With movement and exercise, a landmark study in April, published in Alzheimer’s and Dementia, found that even light exercise can slow cognitive decline in those at risk for Alzheimer’s. The study was the largest clinical trial of exercise ever for adults with mild cognitive impairment. “This is a critical time to intervene, because they don’t have dementia yet, but are at a very high risk,” said Aladdin Shadyab, lead author and professor at UC San Diego. “These findings show us that even low-intensity exercise may slow cognitive decline in at-risk older adults.”
As for stress, a recent study in JAMA Network Open found that those who reported higher levels of stress were significantly more likely to develop cognitive impairment. Stress impacts the brain in a variety of ways, from memory and attention to mental health and specifically anxiety.
Of the many ways to reduce stress, mindfulness has been found to have particular benefits for brain health. A 2025 study in the journal eNeuro found that just 30 days of guided mindfulness meditation led to measurable cognitive improvements in adults of all ages. “This study shows that mindfulness isn’t just about feeling more relaxed—it can literally change the way your brain handles attention,” said study author Andy Jeesu Kim of USC. “And that’s incredibly important for maintaining cognitive health as we age.” Studies have also shown that breathing techniques, like conscious deep breathing, can both lower stress and increase cognitive function in older adults.

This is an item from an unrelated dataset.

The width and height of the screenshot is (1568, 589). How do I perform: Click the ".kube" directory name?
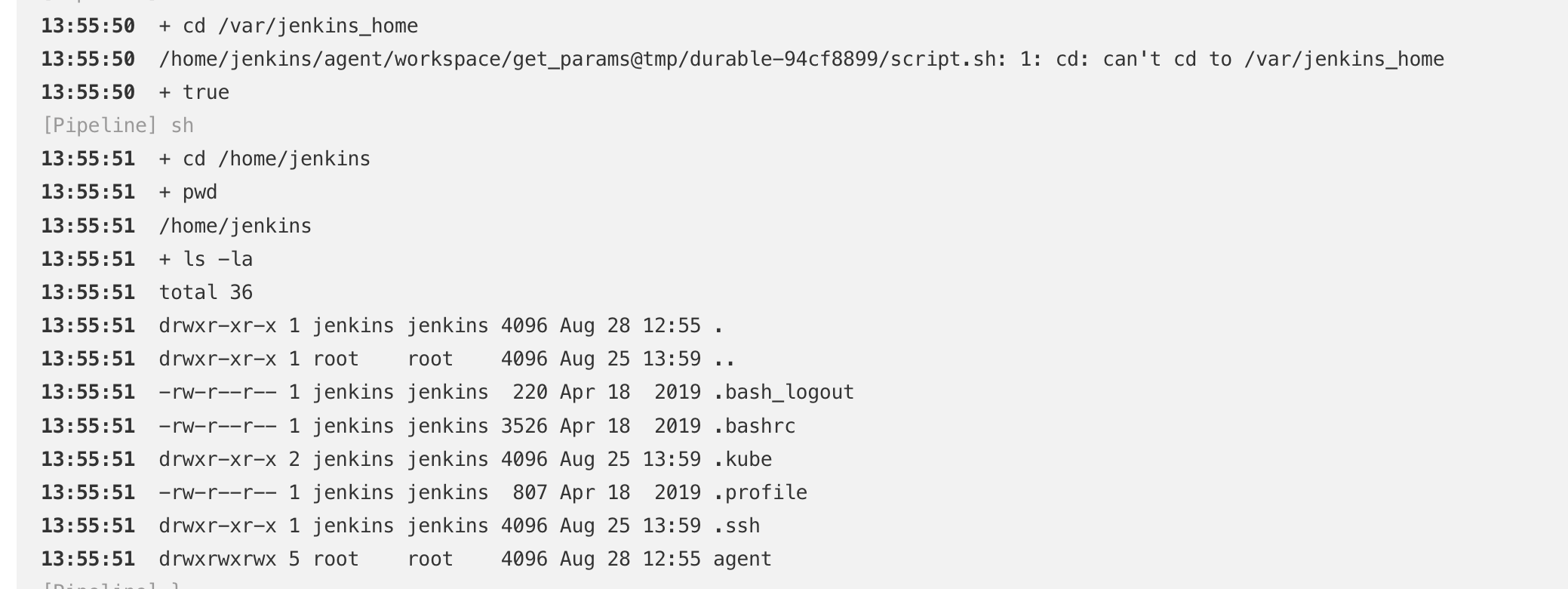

And finally, with connection, a U.K. study of over 460,000 people found that being socially isolated is associated with a 26% higher risk of dementia, separate from risk factors like depression and loneliness. Those with less social connection were also found to have smaller gray matter volume in regions of the brain associated with thinking and learning. As Dr. Frederick Chen, Chief Health and Science Officer of the American Medical Association, put it, “Having strong relationships with others, receiving support and actively participating in social activities can help our brains stay healthy as we get older. This is because these factors contribute to something called cognitive reserve, which acts as a protective buffer against cognitive decline or worsening brain function.”

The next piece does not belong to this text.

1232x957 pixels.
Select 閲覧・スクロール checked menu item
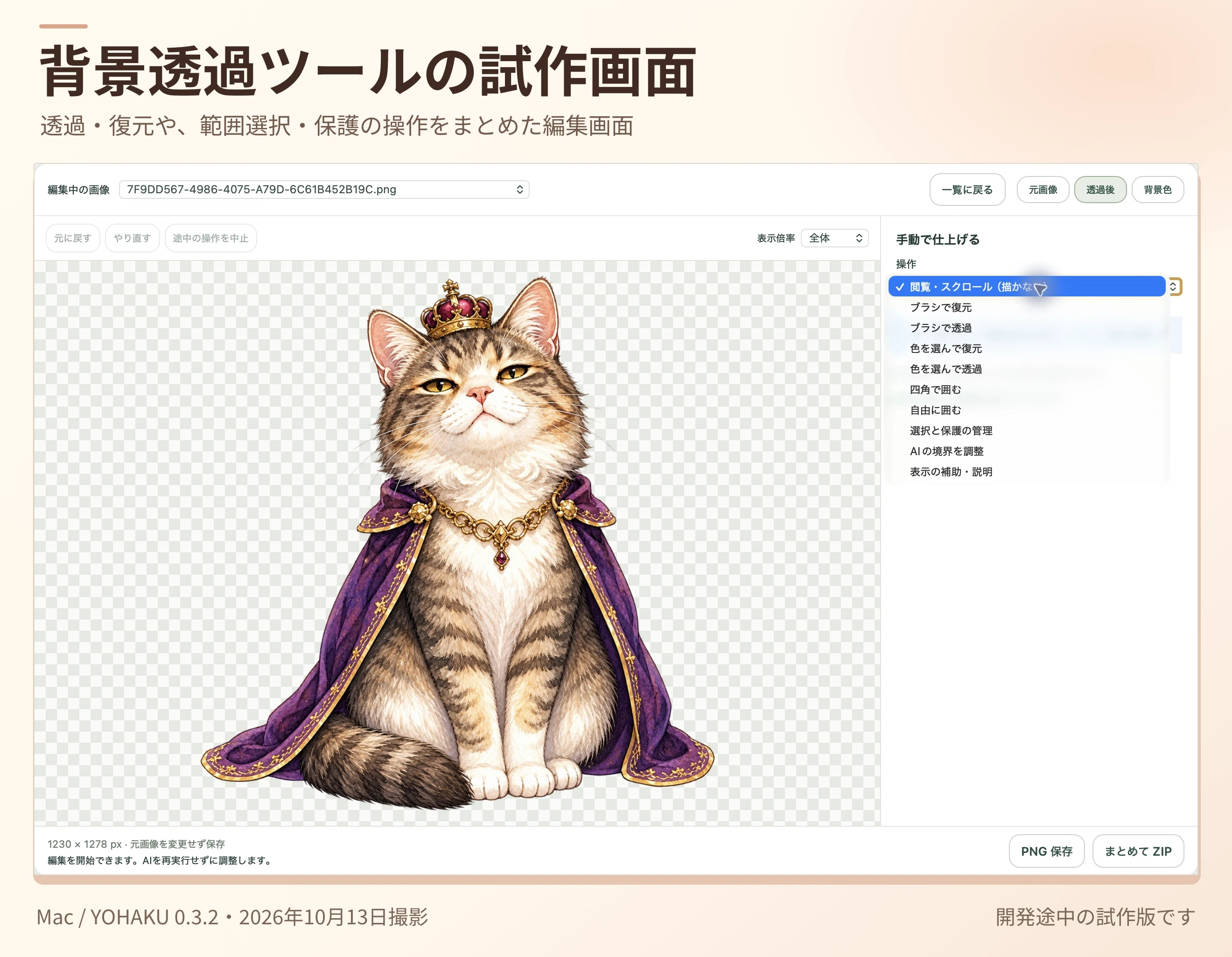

Brain health is moving to the center of the healthcare conversation. As Dr. Charles Hennekens wrote in The American Journal of Medicine, “While deaths from cardiovascular disease have declined since 2000, deaths from Alzheimer’s disease have surged by more than 140%.”
It’s never too late to protect your brain health. And nearly four in five Americans say they’d want to know if they had Alzheimer’s before they experienced symptoms. As Anne White, President of Lilly Neuroscience told me, “Brain health starts with awareness—of risk factors, of potential actions, and of possibilities.”
The stakes are high. But we know we have a powerful tool that can help protect our brain health: our daily behaviors. Yes, the coming decade will bring life-saving drugs to protect and improve our brain health. But the science is clear that the miracle drug of our daily behaviors is already available to us. Much more of our brain health is in our hands than we once believed—and the sooner we act on that truth, the better.